Collected data
■ ■ ■
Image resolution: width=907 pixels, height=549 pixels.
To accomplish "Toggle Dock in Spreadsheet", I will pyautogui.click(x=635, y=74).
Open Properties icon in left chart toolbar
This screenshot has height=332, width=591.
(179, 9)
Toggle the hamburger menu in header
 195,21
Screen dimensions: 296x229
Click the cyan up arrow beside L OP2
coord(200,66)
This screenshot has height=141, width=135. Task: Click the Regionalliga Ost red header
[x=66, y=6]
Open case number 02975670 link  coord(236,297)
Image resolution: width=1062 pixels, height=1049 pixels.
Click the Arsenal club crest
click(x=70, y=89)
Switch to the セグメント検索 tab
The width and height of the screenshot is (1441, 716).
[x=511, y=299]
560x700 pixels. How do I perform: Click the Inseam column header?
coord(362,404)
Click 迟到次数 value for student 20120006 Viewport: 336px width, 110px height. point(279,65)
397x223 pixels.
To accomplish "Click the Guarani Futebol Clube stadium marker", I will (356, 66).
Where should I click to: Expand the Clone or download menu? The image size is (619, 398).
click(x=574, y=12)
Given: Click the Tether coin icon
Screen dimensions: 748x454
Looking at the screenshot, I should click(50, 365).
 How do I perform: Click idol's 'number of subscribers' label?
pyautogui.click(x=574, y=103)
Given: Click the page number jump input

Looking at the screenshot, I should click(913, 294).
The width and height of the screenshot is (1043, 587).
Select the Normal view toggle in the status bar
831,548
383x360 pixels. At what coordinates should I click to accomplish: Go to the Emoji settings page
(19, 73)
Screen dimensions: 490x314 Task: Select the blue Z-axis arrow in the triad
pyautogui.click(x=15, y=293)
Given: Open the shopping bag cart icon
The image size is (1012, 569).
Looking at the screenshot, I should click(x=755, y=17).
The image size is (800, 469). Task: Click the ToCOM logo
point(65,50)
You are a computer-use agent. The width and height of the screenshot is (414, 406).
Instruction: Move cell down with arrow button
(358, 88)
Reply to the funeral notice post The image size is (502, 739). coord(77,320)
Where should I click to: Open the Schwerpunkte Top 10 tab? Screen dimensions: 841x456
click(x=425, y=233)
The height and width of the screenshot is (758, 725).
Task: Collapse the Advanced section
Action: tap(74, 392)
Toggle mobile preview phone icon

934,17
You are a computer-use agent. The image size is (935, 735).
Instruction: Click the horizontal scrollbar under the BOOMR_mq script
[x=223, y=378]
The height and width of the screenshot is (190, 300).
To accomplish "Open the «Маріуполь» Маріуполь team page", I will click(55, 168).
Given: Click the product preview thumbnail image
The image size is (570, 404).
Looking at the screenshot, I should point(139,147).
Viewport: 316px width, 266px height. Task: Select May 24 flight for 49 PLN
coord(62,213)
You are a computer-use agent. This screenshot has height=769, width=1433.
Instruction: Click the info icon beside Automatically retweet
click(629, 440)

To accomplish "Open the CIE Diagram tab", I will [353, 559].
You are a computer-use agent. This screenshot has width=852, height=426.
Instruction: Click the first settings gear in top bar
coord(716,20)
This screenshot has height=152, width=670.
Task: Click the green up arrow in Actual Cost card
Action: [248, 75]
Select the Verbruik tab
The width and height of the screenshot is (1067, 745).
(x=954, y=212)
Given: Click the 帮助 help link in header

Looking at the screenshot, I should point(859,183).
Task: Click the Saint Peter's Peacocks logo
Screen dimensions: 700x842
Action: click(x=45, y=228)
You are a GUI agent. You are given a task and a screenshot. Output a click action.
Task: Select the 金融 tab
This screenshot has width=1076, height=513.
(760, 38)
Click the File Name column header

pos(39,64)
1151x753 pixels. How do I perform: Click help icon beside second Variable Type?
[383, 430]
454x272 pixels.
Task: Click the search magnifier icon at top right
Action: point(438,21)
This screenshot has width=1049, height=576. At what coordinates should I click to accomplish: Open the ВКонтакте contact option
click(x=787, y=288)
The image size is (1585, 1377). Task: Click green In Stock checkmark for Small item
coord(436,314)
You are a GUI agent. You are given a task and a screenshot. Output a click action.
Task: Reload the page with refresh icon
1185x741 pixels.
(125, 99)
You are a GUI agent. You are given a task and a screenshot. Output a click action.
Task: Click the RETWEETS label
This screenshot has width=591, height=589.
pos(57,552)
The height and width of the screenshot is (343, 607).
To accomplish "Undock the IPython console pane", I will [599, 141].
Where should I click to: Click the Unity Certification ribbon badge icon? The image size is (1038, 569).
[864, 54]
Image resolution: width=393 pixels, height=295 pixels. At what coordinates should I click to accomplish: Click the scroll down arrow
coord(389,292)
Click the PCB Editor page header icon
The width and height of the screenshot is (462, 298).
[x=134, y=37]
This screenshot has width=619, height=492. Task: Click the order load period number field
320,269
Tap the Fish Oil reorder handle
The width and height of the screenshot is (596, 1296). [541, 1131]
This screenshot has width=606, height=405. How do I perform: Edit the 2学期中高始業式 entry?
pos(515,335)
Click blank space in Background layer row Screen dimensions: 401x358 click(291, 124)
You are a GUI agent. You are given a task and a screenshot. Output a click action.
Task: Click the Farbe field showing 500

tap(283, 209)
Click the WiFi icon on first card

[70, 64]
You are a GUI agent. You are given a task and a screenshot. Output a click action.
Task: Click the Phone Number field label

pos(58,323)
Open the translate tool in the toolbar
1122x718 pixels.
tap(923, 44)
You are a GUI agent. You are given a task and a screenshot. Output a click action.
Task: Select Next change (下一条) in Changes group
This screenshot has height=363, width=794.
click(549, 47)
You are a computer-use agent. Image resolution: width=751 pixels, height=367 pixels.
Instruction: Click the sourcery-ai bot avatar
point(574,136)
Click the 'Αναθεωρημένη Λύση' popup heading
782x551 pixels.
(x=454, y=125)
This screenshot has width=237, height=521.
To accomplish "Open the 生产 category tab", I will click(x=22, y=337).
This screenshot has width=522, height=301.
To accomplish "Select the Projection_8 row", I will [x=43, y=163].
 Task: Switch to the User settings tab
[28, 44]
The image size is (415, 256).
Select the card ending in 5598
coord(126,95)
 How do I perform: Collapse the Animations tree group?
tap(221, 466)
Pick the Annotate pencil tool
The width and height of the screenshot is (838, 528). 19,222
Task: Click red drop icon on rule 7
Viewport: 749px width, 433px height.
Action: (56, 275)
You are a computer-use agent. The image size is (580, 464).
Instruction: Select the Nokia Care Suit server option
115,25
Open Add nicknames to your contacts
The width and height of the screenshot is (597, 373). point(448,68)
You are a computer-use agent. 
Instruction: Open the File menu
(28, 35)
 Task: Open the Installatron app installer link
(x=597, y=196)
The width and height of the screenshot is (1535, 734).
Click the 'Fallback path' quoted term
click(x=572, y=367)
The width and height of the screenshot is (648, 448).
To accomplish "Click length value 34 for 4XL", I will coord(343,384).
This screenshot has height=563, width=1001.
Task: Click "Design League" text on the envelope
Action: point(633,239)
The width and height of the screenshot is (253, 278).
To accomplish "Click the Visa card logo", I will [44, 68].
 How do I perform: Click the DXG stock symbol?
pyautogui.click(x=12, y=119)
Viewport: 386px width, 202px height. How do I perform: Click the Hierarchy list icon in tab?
■ ■ ■
**How to complete this task**
Transcribe the records above exactly, beginning at the line that contains "560x700 pixels. How" and ending with the line that contains "Given: Click the Tether coin icon", both included, and nothing else.

**Problem solution**
560x700 pixels. How do I perform: Click the Inseam column header?
coord(362,404)
Click 迟到次数 value for student 20120006 Viewport: 336px width, 110px height. point(279,65)
397x223 pixels.
To accomplish "Click the Guarani Futebol Clube stadium marker", I will (356, 66).
Where should I click to: Expand the Clone or download menu? The image size is (619, 398).
click(x=574, y=12)
Given: Click the Tether coin icon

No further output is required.